As time passed, depositors have only become more concerned about the safety of their deposits. In an effort to finally get ahead of the curve, the authorities have increased the provisions required against weak and doubtful loans and other assets, and initiated third-party stress tests of its banks. The IMF’s recent Financial Sector Stability Assessment found Spain’s large internationally active banks to be well capitalized and able to absorb the new capital strengthening requirements. However, its former savings banks and some of its medium and small private sector banks are more vulnerable and will need capital injections from the government to cover insured or guaranteed deposits. Because of its own financing difficulties, the government of Spain has turned to the EU to backstop its ability to recapitalize (replace capital lost by or potentially lost by defaulting loans) those of its banks with inadequate capital. For this purpose the EU has committed €100 billion.
The Way Forward
Deposit runs on Spanish banks (including the drying up of wholesale funding) can be prevented only by convincing depositors that their money is safe, i.e. that their banks have sufficient capital to cover any losses. This requires honest accounting and full implementation of the indicated provisioning, and adequate capital; or creditable government guarantees.
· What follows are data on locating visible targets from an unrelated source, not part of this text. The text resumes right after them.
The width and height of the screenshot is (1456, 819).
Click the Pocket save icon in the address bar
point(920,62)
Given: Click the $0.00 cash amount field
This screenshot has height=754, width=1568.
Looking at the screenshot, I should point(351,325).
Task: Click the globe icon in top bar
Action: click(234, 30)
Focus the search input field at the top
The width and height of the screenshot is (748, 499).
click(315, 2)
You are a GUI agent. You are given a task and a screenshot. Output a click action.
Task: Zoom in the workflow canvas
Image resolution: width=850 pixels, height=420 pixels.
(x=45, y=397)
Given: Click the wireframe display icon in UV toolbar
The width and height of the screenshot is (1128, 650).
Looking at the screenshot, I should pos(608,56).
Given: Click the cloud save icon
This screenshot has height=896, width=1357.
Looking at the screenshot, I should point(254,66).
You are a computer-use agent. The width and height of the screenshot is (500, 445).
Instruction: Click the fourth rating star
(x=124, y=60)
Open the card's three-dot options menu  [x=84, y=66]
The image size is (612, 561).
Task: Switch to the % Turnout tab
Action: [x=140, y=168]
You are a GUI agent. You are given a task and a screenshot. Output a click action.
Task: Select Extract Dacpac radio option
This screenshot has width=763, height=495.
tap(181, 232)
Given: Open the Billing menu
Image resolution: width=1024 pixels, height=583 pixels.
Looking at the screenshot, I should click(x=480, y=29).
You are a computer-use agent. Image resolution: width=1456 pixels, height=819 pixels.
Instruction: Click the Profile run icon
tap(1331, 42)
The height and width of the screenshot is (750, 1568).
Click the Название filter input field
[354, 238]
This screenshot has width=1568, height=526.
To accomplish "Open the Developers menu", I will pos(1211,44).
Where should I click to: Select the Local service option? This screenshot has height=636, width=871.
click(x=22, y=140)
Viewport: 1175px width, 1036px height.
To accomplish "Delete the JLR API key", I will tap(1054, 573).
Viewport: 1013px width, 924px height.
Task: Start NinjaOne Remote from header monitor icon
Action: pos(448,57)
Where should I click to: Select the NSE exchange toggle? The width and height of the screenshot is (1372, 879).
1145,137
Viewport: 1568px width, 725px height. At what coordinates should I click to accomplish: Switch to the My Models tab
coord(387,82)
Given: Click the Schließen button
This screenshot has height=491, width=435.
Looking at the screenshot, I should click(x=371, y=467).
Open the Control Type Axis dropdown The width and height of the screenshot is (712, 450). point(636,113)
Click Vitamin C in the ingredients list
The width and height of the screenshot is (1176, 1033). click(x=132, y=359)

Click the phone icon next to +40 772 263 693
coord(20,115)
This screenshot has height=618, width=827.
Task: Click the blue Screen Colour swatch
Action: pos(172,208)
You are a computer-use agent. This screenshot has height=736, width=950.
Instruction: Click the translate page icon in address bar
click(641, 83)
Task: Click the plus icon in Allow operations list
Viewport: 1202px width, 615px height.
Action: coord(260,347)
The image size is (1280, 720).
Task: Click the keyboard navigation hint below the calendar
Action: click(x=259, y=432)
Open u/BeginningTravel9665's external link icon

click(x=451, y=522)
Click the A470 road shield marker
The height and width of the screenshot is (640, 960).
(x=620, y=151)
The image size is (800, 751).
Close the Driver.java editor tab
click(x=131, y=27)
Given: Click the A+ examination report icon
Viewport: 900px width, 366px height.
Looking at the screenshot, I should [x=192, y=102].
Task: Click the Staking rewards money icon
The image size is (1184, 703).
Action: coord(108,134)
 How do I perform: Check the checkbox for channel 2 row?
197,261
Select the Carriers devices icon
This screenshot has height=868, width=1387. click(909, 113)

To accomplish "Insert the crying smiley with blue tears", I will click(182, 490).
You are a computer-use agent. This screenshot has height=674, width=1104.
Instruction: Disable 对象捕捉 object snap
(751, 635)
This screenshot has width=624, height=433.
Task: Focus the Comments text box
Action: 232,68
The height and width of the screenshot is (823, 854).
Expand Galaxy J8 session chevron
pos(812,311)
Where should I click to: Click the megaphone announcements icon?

For the future health of Spanish banks, it is important that Spain’s banking interventions preserve the intended discipline of excessive risk taking that results from imposing losses on shareholders and senior bond holders while honoring its commitments to protect depositors. Thus liquidity support should only be given to solvent banks. Nonperforming loans should be properly provisioned. Banks that are critically undercapitalized and are unable to raise their own capital to required levels within a reasonable period should be intervened. Intervened banks should be resolved according to the least cost principle (least cost to the tax payer). Shareholders and senior bondholders should be wiped out before government money is injected to cover other liabilities. Viable banks should be continued and sold to new owners within a reasonable period of time. Non-viable banks should be wound down (liquidated) paying off all insured or guaranteed depositors with the help of public funds as needed.
In requesting EU financial assistance, Spain is committed to abiding by EU rules on state aid to banks. However, emergency responses to a financial crisis much too often produce the foundation of moral hazard and excessive risk taking that creates the next crises delaying true and long-lasting resolution. More market discipline of risk taking needs to be reintroduced via a sound bank resolution policy. Spain will contribute to the future soundness and vitality of its banking sector and that of all of Europe if it adheres to the above principles as it “cleans up” its financial sector.